I imagine most Earthlings would use it as a beverage mix component rather than directly eating it straight.
I dunno, the Australian equivalent of this substance (Milo) is wonderful when eaten by the spoonful straight from the can.
Not that I'd ever do that of course . . that'd be gross . . .
Lucky bugger, I can't have it (along with a lot of other stuff, including chocolate) due to food intolerances.
Could be worse, my little brother's coeliac's - among many other things, including Milo, he can't have Vegemite. He's an Australian. Who comes up in full-body hives and massive stomach cramps. When he has. Vegemite!
We didn't even think about Vegemite when we figured out his coeliac's - took him off all other sources of gluten he was eating and wondered why he was still having contaminations. We thought it was from crumbs in margarine, or something. Took us forever to realise Vegemite has gluten in it, despite the fact it's made from yeast, just because it's so omnipresent. I mean, allergic to Vegemite? Who would think of that, right?

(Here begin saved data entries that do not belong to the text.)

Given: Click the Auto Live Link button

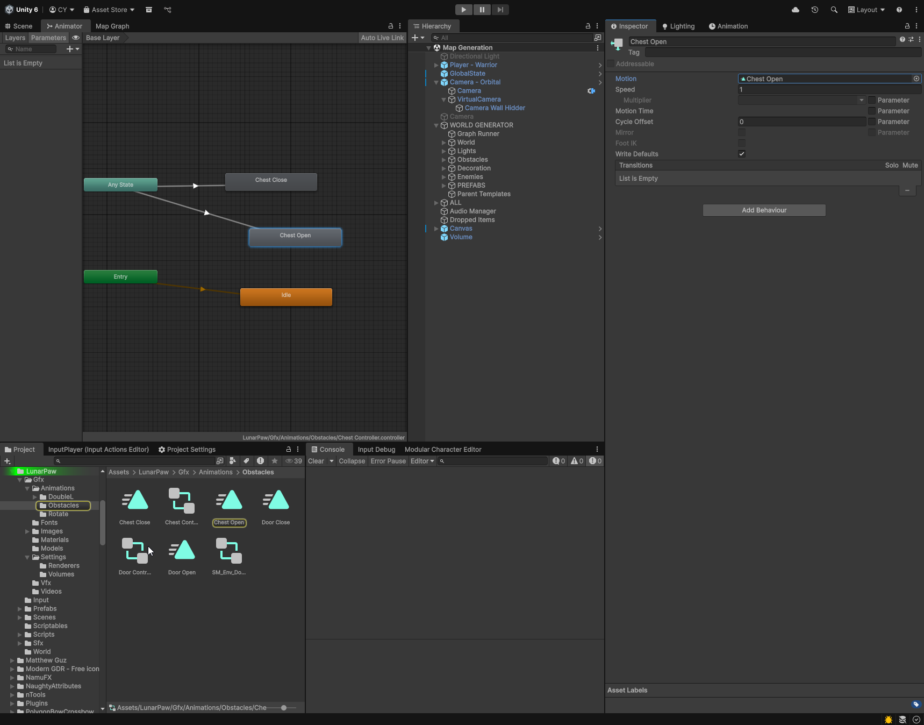Looking at the screenshot, I should click(382, 38).
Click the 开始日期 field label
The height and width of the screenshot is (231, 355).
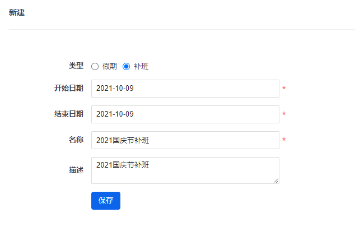coord(69,88)
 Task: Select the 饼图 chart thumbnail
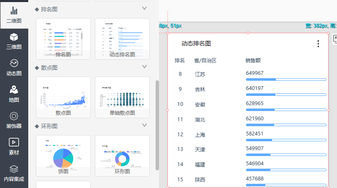tap(63, 155)
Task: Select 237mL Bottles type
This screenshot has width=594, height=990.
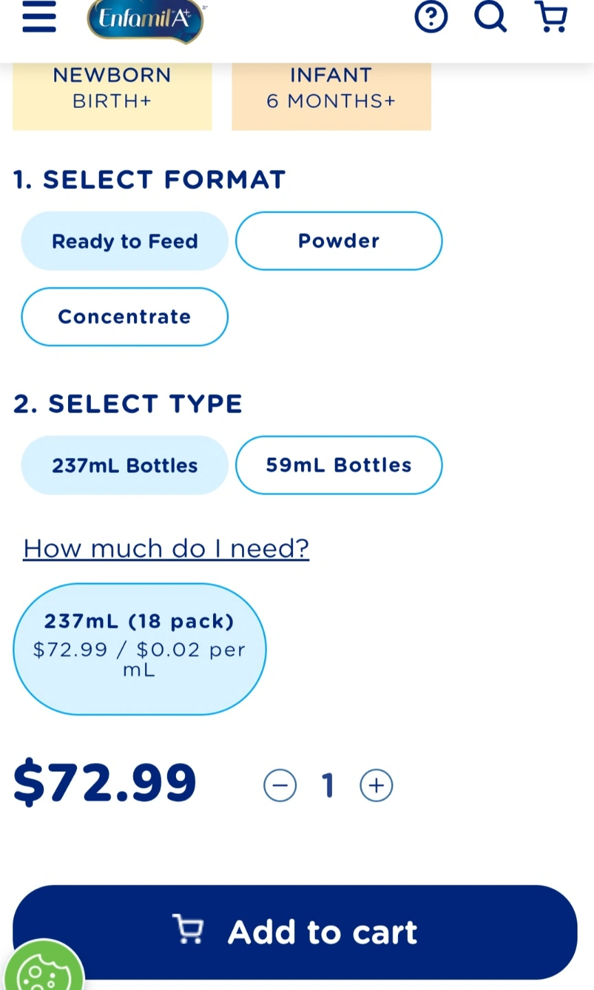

He can't have sandwiches unless they're made from gluten-free bread that I worked out is 50c a (very small) slice, can't have burgers, pizza, a lot of sausages, some other processed meats, damper, anything
with gluten in it.
We both have a lot of intolerances that are shared, but we each can have things the other can't. Challenge for Mum, coming up with meals that we can both have. I think he's worse off, because come on, no sandwiches? but he thinks I'm worse off because come on, no chocolate? And we both can't have most lollies, due to artificial colours. At least we're not like our grandfather though, who goes into anaphylactic shock from artificial colour 102, which is in many foods, toothpaste, antibacterial handwash (that was fun, when he was having surgery and the doctors had washed their hands in something with 102 in it. They shove their hands in him, his heart and lungs stop). Hell, they put 102, which is artificial yellow, into a lot of vanilla ice cream (jsut about all I can have) to make it look more 'natural'!
Sorry for the rant.
tl;dr version: no Milo for me, no Vegemite or Milo for my little brother. Woe is us.